Document section ::
##############################

Secondly, people are searching for paths to connection. There is a shift in society from behind the computer screen to these spaces where ideas are built upon and connections form. It seems there is an underlying realization that human beings need each other. We need collaboration, cooperation, and all of the fine skills required.
Psychotherapy not only provides the skills necessary for collaboration and cooperation, it is also a space to try out those skills. After all, psychotherapy in my opinion should be an exercise in my expertise in relationships/emotional wellbeing and my client’s expertise in their own life. Therapy requires us to work collaboratively and cooperate toward a shared goal. Those skills then translate to your friends, family, and professional environments… which then translates to their friends, family, and professional environments.
It is all about connection!

##############################

Excerpted data ::
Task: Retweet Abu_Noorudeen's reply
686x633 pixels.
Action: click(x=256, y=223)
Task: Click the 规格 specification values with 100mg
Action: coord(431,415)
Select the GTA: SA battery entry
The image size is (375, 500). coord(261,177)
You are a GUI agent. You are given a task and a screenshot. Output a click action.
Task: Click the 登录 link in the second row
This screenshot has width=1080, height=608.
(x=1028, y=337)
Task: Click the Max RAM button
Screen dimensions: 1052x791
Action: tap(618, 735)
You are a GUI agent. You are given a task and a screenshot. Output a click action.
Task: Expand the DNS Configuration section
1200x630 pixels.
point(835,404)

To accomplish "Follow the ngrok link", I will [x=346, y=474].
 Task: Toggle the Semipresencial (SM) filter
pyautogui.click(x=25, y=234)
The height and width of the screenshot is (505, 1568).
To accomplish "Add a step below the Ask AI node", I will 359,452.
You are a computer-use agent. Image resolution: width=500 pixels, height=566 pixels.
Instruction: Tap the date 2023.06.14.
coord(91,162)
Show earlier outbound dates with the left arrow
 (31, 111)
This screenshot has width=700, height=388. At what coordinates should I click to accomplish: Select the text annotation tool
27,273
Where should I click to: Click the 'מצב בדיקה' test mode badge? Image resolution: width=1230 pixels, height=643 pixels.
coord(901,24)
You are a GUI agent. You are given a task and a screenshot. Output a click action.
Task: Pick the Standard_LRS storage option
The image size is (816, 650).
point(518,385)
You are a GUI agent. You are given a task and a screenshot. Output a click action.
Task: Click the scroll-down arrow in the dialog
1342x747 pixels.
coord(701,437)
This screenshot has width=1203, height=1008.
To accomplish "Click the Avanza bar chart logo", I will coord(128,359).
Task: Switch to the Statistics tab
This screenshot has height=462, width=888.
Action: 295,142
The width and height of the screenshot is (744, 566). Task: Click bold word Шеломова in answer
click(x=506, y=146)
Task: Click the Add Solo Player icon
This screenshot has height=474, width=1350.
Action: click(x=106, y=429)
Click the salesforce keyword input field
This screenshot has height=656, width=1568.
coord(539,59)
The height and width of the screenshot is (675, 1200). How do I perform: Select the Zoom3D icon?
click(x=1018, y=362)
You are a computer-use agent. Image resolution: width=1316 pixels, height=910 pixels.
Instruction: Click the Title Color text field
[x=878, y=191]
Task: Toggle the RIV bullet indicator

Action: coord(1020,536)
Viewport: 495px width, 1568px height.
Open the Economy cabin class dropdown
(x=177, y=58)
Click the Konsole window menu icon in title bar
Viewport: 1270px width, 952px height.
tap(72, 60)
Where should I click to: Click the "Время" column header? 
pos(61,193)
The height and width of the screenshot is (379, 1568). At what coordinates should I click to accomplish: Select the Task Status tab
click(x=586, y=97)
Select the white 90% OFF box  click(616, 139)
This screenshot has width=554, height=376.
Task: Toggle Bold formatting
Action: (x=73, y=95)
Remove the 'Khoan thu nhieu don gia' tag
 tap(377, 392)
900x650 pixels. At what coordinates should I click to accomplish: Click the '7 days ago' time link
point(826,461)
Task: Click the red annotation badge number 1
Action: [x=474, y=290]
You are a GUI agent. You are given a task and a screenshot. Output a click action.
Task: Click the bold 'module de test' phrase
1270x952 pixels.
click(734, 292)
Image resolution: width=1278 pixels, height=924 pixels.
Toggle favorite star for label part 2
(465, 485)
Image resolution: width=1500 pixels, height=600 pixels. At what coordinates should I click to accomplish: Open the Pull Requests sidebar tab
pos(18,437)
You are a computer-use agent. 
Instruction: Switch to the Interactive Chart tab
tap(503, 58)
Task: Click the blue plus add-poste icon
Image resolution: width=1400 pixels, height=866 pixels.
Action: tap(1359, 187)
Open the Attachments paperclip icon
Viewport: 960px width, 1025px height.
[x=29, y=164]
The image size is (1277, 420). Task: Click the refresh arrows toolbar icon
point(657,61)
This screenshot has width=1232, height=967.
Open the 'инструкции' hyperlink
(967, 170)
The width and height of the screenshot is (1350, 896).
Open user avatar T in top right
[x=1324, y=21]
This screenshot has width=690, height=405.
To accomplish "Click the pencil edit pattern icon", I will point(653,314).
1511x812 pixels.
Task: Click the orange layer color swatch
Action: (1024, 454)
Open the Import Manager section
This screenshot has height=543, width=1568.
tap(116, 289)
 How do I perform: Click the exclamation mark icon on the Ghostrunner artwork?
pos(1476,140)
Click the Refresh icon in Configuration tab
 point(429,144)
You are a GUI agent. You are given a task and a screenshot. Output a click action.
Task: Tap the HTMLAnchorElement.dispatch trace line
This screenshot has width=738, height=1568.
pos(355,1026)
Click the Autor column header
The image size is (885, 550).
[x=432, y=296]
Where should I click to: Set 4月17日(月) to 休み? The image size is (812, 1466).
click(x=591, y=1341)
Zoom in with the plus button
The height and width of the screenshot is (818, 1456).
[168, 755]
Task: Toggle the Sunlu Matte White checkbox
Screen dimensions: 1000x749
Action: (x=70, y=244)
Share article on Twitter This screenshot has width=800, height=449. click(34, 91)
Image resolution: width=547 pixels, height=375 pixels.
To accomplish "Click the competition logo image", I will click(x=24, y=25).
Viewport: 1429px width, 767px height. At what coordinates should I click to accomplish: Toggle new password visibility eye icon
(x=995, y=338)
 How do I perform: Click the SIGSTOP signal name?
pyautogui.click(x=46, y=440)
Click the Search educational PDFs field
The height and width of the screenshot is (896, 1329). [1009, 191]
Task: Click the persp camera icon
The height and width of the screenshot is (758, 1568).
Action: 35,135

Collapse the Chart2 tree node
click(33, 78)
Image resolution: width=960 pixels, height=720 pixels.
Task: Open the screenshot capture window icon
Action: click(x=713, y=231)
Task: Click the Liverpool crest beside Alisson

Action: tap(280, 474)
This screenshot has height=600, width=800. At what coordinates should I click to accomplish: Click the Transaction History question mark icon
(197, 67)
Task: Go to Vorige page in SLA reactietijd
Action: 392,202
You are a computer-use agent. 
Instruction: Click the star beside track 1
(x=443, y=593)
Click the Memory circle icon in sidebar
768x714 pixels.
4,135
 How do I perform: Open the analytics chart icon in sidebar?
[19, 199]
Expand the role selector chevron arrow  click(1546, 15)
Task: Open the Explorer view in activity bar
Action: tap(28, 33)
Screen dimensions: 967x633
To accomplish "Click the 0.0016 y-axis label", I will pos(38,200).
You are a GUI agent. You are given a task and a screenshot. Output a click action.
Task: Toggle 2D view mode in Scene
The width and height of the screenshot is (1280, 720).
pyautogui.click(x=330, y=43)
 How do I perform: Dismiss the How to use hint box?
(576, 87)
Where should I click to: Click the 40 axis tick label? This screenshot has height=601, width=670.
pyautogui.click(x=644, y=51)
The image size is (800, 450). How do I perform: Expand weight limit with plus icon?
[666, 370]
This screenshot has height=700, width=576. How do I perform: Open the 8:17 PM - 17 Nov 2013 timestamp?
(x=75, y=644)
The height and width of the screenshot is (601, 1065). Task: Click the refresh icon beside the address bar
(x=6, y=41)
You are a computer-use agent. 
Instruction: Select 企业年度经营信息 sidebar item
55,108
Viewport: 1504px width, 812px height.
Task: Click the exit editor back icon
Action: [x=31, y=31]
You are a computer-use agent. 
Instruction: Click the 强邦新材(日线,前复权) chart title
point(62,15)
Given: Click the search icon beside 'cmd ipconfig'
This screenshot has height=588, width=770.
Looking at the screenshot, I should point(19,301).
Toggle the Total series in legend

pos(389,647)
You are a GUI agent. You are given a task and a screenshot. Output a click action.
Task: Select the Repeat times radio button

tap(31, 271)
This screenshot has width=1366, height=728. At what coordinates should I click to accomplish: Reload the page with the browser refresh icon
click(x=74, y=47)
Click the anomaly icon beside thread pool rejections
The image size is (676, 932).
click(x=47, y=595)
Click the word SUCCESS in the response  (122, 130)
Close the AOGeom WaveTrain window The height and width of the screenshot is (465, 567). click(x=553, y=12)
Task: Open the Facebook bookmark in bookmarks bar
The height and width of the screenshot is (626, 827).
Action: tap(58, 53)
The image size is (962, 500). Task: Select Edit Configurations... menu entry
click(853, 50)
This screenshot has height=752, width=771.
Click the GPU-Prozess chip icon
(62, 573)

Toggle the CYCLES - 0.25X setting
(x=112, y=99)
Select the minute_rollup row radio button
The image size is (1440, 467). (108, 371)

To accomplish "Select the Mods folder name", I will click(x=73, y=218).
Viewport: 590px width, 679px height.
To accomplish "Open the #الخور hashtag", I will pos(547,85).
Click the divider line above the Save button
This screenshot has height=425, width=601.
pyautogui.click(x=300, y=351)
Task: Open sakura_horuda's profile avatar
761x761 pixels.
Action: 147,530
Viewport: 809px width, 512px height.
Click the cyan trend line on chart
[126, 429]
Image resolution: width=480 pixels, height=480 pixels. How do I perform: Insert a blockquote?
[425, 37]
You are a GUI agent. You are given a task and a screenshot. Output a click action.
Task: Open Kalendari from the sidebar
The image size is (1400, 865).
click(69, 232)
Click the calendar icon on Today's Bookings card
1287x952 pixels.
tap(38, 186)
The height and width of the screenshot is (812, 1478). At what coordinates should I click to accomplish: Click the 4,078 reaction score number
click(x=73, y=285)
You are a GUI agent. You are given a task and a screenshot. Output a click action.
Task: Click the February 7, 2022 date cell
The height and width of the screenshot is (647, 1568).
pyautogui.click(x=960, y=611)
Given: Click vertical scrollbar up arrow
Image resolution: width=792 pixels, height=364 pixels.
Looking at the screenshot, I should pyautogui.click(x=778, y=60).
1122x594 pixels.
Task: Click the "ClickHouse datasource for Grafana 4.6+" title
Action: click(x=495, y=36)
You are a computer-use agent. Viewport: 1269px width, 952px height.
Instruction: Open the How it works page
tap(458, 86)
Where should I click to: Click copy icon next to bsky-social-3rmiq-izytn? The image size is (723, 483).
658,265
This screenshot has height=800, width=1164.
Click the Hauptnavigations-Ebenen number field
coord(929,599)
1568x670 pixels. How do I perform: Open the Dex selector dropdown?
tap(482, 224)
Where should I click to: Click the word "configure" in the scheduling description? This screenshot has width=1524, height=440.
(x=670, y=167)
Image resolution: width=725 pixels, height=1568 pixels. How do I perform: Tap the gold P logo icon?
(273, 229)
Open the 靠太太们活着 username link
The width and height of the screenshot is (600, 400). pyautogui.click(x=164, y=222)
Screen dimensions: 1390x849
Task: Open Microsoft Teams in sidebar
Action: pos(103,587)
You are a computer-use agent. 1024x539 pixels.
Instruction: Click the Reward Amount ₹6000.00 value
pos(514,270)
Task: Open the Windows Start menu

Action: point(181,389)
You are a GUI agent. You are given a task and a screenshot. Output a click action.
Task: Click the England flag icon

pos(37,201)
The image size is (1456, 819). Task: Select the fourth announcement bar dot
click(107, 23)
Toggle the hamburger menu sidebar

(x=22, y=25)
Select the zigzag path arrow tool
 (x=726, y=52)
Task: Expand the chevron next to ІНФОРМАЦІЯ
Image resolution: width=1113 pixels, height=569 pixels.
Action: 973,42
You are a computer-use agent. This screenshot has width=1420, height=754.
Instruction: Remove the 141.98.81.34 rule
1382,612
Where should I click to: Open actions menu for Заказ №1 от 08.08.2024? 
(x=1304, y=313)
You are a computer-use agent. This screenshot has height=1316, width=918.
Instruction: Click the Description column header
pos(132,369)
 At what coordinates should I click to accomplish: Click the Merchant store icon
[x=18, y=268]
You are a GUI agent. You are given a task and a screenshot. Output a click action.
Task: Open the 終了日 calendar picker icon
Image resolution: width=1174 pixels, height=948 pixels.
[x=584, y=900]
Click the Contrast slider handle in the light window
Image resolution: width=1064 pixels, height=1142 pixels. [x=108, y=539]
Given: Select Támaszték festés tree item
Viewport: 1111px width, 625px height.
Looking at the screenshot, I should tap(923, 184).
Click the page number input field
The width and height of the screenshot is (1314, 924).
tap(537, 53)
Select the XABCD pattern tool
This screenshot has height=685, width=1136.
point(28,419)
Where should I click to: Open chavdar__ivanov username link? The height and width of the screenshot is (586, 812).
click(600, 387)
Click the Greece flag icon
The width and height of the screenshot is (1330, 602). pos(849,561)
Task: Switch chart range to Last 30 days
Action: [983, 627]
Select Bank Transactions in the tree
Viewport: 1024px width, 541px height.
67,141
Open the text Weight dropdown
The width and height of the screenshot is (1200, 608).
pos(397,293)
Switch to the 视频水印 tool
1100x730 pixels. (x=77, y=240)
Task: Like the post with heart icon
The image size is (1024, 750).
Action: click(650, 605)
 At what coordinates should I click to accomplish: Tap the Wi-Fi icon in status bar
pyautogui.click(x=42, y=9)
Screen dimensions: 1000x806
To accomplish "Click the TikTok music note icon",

##############################

Exercise set ::
A – According to the passage on psychotherapy and connection, what does therapy require us to do?
B – Take the passage on psychotherapy and connection between "Psychotherapy not only" and "and professional environments.", inclusive, and write it out again with "skills" replaced by "abilities".

Responses in order ::
A – Therapy requires us to work collaboratively and cooperate toward a shared goal.

B –
Psychotherapy not only provides the abilities necessary for collaboration and cooperation, it is also a space to try out those abilities. After all, psychotherapy in my opinion should be an exercise in my expertise in relationships/emotional wellbeing and my client’s expertise in their own life. Therapy requires us to work collaboratively and cooperate toward a shared goal. Those abilities then translate to your friends, family, and professional environments… which then translates to their friends, family, and professional environments.